AIM OF THE TASK
Identify every line in the material below that contains the word "Where", and copy each of those lines. Matching is case-sensitive.

───── MATERIAL SUPPLIED

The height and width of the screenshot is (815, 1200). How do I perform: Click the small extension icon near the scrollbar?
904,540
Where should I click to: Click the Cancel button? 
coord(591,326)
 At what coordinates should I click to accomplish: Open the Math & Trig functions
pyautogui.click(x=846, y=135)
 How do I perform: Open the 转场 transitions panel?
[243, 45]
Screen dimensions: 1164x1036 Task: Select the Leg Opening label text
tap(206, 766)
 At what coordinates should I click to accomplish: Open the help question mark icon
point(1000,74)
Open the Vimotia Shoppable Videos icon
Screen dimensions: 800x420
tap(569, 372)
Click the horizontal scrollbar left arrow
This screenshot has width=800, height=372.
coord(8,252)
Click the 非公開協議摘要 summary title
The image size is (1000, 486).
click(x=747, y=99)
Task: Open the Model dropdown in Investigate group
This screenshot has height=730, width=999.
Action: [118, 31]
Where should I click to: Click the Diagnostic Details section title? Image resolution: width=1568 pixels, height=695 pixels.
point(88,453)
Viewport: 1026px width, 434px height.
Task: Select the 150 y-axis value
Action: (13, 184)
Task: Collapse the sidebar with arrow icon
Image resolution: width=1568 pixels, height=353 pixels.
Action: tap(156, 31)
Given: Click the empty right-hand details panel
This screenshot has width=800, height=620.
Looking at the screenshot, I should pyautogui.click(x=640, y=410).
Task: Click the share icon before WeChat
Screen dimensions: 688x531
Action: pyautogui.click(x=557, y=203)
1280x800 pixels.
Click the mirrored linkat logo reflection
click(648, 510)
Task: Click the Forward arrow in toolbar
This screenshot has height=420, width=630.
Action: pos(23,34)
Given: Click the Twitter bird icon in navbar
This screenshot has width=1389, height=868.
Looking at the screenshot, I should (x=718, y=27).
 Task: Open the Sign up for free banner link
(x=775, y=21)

──────────

TASK ANSWER
Where should I click to: Click the Cancel button? 
Where should I click to: Click the Diagnostic Details section title? Image resolution: width=1568 pixels, height=695 pixels.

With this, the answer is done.